The Scriptures are the story of people along the way. Look how far it’s come by the time of Jesus' eruption onto the religious scene. In the gospel of Matthew, Jesus is recorded as addressing the issue of how to act when someone sins against you. (Matthew 18:15-20) You go to the person, you try and talk it out. If it works you’ve won a brother. If it doesn’t, you go with someone else, then to the church council and, if that doesn’t work, you take it to the whole church. So at every stage, you are putting your own interpretation of events on the line too. And then, finally, if that doesn’t work, you treat him like a tax collector or gentile. And in Jesus cosmology, you treat them with love and compassion.

Look at the care with which trespass is addressed. Model of dealing with trespass that the Lord’s prayer gives.
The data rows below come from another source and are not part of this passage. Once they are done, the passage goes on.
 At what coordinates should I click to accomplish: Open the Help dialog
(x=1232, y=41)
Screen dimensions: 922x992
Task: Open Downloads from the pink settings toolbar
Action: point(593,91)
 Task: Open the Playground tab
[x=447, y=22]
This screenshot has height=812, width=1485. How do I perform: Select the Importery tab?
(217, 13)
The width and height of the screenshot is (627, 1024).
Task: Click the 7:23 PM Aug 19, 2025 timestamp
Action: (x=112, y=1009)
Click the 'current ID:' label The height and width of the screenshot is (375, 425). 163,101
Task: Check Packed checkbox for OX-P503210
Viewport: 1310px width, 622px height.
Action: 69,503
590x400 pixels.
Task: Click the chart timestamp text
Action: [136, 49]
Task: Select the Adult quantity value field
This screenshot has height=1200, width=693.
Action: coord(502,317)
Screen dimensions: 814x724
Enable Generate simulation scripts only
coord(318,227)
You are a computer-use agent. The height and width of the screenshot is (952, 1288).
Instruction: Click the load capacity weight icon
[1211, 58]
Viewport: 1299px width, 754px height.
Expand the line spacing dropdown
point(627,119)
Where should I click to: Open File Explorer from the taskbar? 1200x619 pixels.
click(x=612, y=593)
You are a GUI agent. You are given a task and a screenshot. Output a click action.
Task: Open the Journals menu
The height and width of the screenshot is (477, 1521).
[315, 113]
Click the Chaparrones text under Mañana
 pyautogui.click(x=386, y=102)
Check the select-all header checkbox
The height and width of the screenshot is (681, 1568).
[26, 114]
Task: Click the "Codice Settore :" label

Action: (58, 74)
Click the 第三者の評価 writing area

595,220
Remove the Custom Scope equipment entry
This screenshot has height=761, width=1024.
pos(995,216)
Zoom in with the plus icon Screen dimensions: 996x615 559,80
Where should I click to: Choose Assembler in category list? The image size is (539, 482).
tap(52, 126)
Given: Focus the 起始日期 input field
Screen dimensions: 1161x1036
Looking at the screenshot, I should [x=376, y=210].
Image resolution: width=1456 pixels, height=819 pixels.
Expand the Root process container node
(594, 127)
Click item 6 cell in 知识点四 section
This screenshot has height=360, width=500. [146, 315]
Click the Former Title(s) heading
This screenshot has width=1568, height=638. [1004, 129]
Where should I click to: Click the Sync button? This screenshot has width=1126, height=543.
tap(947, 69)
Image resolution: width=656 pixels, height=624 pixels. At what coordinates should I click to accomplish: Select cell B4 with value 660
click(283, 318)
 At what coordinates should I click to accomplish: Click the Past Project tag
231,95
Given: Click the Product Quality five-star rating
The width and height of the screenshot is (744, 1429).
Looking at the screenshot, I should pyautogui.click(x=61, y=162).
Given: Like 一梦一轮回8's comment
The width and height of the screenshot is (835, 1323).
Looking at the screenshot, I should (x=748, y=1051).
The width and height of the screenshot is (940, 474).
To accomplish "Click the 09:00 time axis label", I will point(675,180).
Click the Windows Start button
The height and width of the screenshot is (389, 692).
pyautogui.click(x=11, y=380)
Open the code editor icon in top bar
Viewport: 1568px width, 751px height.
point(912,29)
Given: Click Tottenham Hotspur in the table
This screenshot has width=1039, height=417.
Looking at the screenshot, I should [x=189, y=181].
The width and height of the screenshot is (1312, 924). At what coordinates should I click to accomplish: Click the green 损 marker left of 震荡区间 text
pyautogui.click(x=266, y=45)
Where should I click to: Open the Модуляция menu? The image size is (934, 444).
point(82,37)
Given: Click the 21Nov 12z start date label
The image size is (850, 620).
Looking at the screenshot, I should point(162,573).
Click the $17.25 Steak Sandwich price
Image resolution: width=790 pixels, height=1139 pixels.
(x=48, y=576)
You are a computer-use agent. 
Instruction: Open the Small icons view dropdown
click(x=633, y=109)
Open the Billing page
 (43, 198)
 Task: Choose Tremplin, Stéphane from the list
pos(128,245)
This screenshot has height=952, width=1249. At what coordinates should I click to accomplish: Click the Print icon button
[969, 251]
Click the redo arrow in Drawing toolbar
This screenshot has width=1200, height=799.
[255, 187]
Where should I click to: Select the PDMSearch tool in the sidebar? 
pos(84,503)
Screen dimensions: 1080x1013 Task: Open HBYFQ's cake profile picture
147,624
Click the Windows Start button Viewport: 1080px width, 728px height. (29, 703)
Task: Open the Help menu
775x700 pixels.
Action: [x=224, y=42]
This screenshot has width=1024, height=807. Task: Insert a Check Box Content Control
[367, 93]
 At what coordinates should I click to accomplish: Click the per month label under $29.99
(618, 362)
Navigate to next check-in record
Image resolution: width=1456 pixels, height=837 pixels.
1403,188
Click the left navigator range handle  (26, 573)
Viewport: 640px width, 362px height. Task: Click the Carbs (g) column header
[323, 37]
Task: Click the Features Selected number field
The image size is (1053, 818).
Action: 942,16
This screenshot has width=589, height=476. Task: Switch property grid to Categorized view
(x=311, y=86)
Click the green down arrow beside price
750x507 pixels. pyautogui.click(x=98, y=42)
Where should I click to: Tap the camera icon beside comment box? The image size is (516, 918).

It goes “Forgive us our sins, as we forgive those who sin against us.” In other words, be very, very forgiving because that’s the way you want God to be to you.
Look at the movement that has occurred over time. And still we learn. God is doing this to us also.

We are people still on the move in our understanding of God. Way back in 1620, the early reformers were addressing this issue. One of their great, John Robinson once preached:

For my part I cannot sufficiently bewail the condition of the Reformed Churches, who are come to a period in religion and will go at present no farther than the instruments of their reformation. The Lutheran can't be drawn to go beyond what Luther says; and the Calvinists, you see, stick fast where they were left by that great man of God, who yet saw not all things.

I beseech you, remember, 'tis an Article of your Church Covenant, that you be ready to receive whatever truth shall be made known to you ... He charged us before God and his blessed angels, to follow him no farther than he followed Christ. And if God should reveal anything to us by any other instrument of his, to be as ready to receive it, as ever we were to receive any truth by his ministry; for he was very confident the Lord had more truth and light yet to break forth out of his holy Word.

Pastor John Robinson to the Pilgrim Fathers 1620

So we leave the Hebrews, on the way, learning bit by bit, as are we, moving from partial insight and blindnesses, as are we, learning from what life throws at them, as are we, but still led by the God who by grace, works with imperfect understanding, imperfect obedience, and loves with perfect love his flawed and very human people.